This branch rewrites much of the control plane's instance state management subsystem to resolve these issues. At a high level, it makes the following high-level changes:

  • Nexus is now the sole owner of the instance record. Sled-agents no longer have their own copies of an instance's InstanceRuntimeState, and do not generate changes to that state when reporting instance observations to Nexus. Instead, the sled-agent only publishes updates to the vmm and migration records (which are never modified by Nexus directly) and Nexus is the only entity responsible for determining how an instance's state should change in response to a VMM or migration state update.

  • When an instance has an active VMM, its effective external state is determined primarily by the active vmm record, so that fewer state transitions require changes to the instance record. PR Split instance state enum into instance/VMM state enums #5854 laid the ground work for this change, but it's relevant here as well.

  • All updates to an instance record (and resources conceptually owned by that instance) are performed by a distributed saga.
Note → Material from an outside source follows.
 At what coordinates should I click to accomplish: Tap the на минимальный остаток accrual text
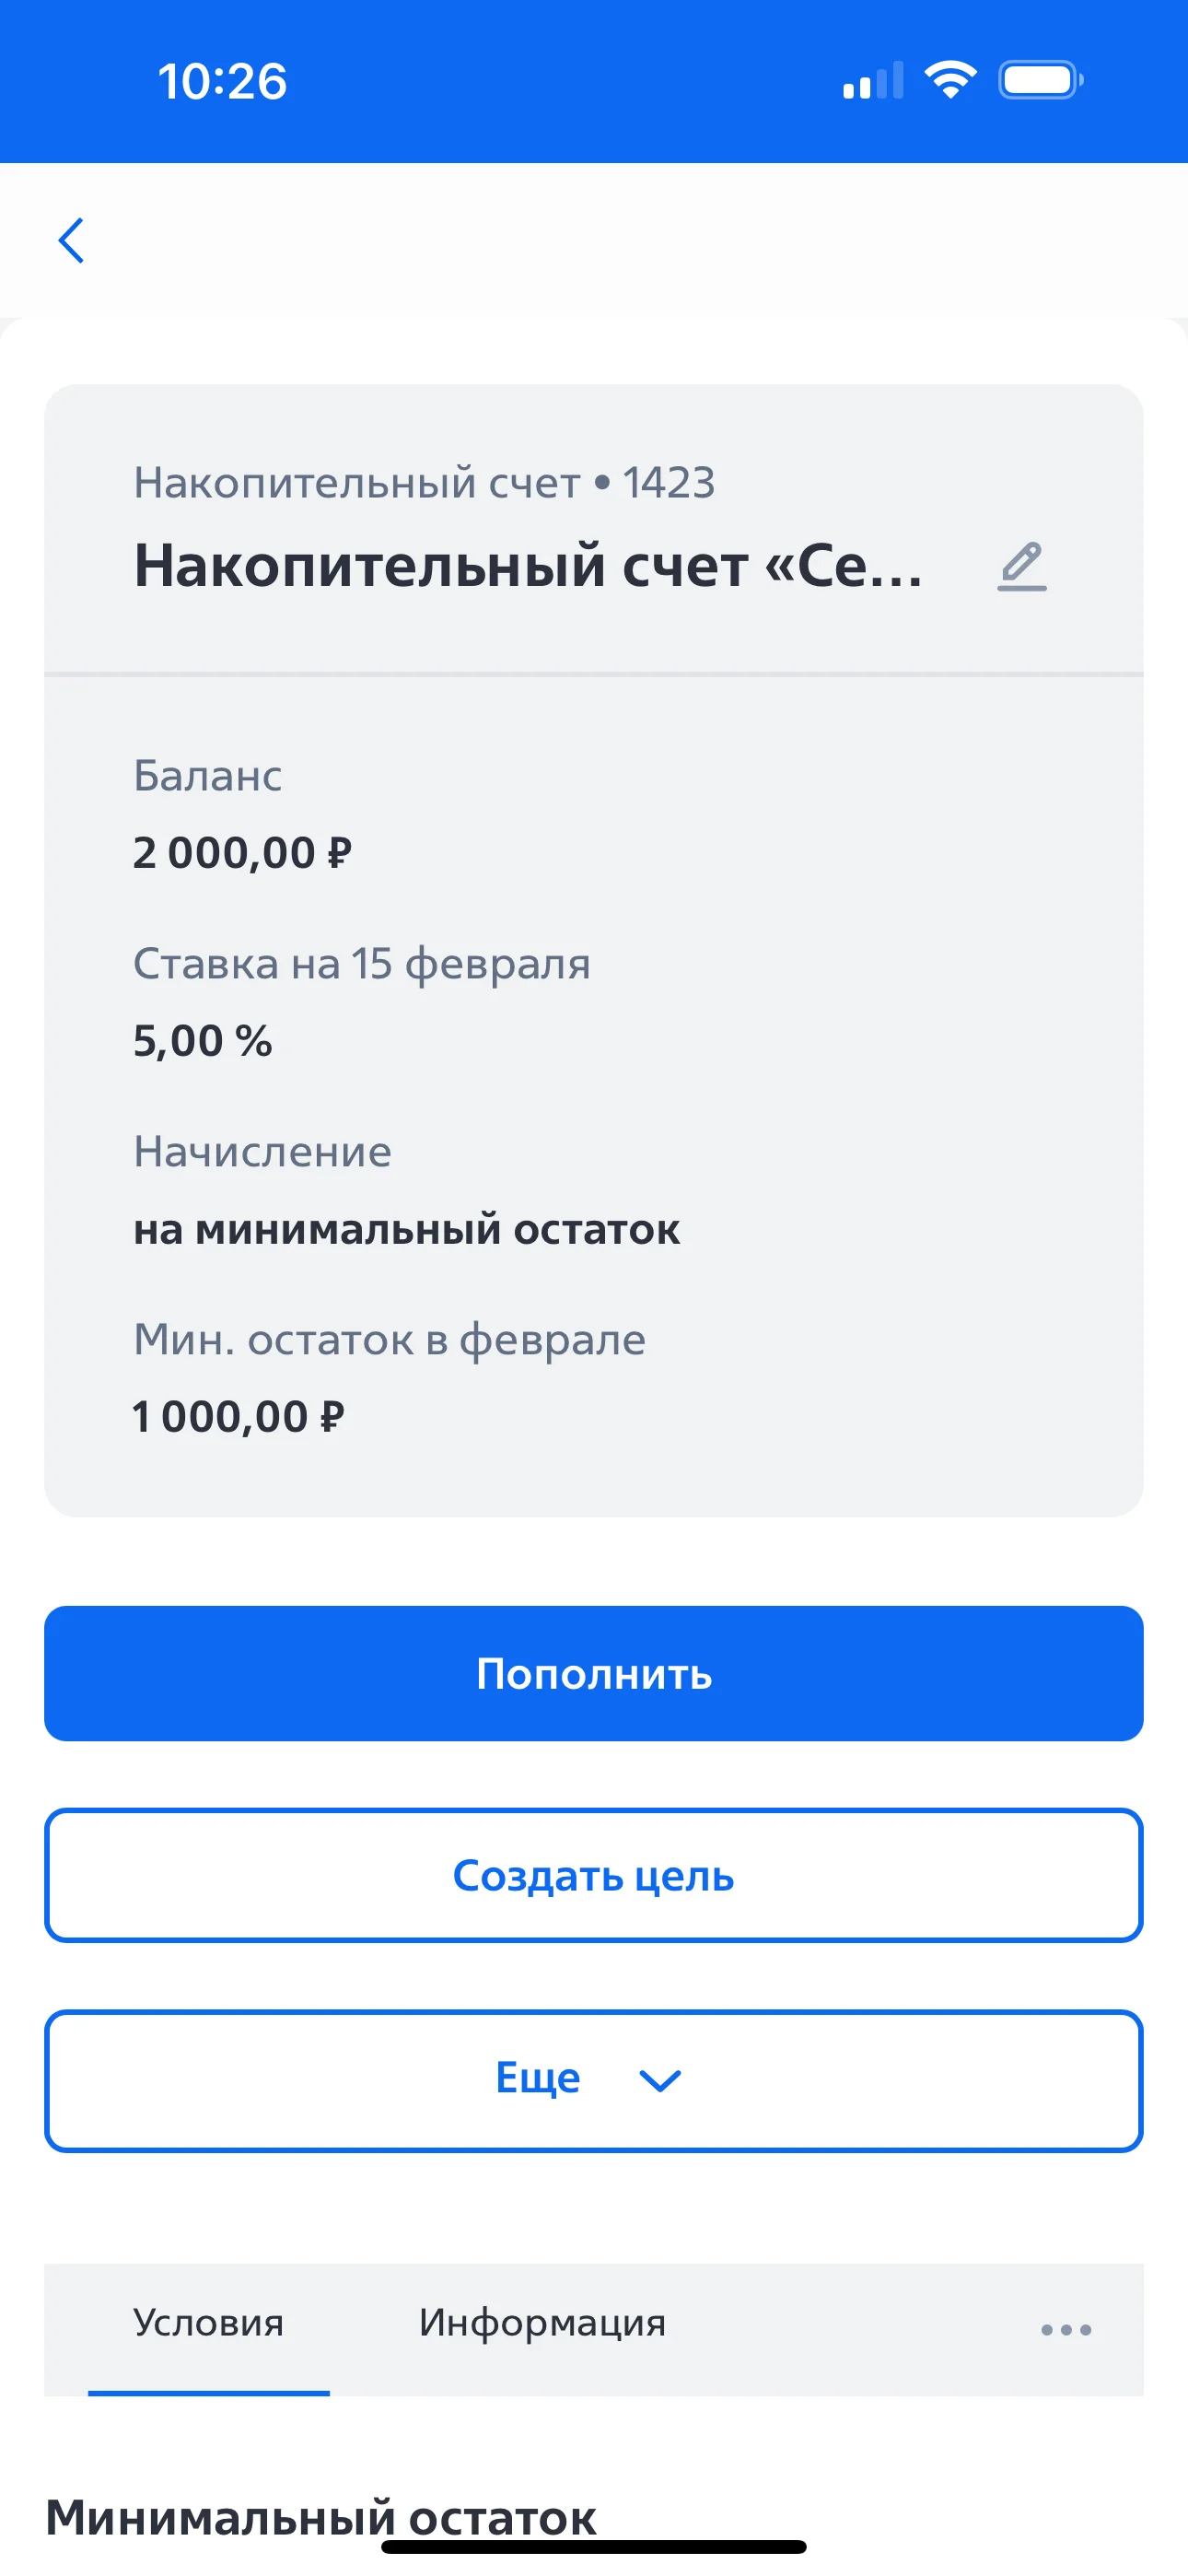pos(406,1229)
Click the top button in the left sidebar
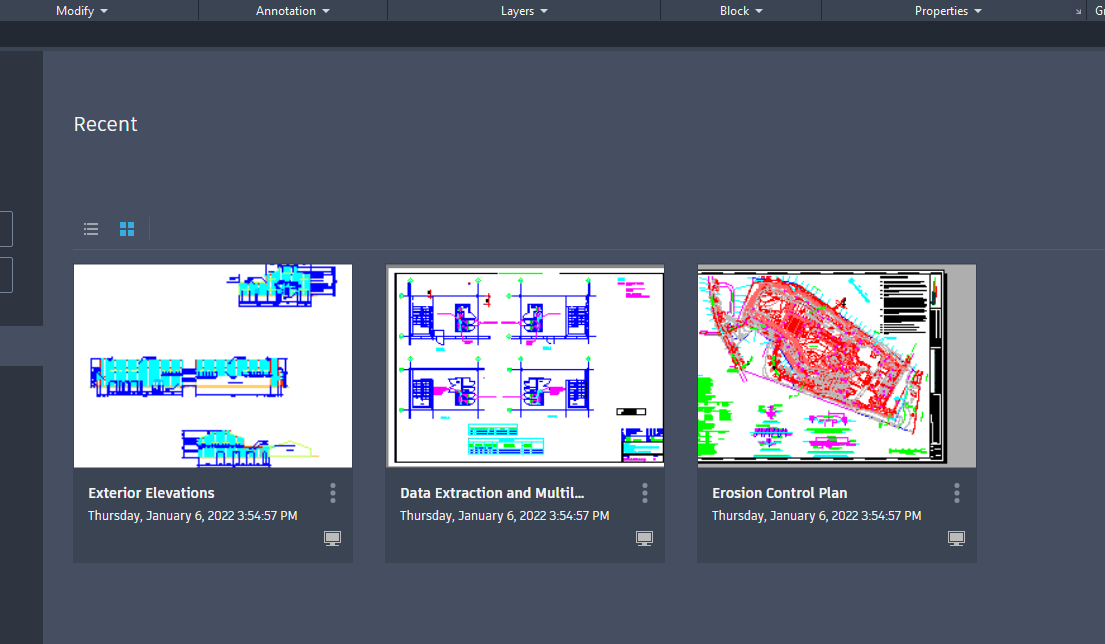This screenshot has height=644, width=1105. click(5, 229)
I've introduced a new instance-update saga, which is responsible for performing all changes to the instance record, virtual provisioning resources, and instance network config that are performed as part of a state transition. Moving this to a saga helps us to ensure that these operations are always run to completion, even in the event of a sudden Nexus death.

  • Consistency of instance state changes is ensured by distributed locking. State changes may be published by multiple sled-agents to different Nexus replicas. If one Nexus replica is processing a state change received from a sled-agent, and then the instance's state changes again, and the sled-agent publishes that state change to a different Nexus...lots of bad things can happen, since the second state change may be performed from the previous initial state, when it should have a "happens-after" relationship with the other state transition. And, some operations may contradict each other when performed concurrently.
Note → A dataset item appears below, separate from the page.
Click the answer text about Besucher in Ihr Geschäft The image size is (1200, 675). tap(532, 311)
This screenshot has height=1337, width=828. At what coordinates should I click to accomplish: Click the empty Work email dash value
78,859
    To prevent these race conditions, this PR has the dubious honor of using the first distributed lock in the Oxide control plane, the "instance updater lock". I introduced the locking primitives in PR [nexus] add instance-updater lock #5831 --- see that branch for more discussion of locking.

  • Background tasks are added to prevent missed updates. To ensure we cannot accidentally miss an instance update even if a Nexus dies, hits a network partition, or just chooses to eat the state update accidentally, we add a new instance-updater background task, which queries the database for instances that are in states that require an update saga without such a saga running, and starts the requisite sagas.

Currently, the instance update saga runs in the following cases:

  • An instance's active VMM transitions to Destroyed, in which case the instance's virtual resources are cleaned up and the active VMM is unlinked.
  • Either side of an instance's live migration reports that the migration has completed successfully.
  • Either side of an instance's live migration reports that the migration has failed.

The inner workings of the instance-update saga itself is fairly complex, and has some kind of interesting idiosyncrasies relative to the existing sagas. I've written up a lengthy comment that provides an overview of the theory behind the design of the saga and its principles of operation, so I won't reproduce that in this commit message.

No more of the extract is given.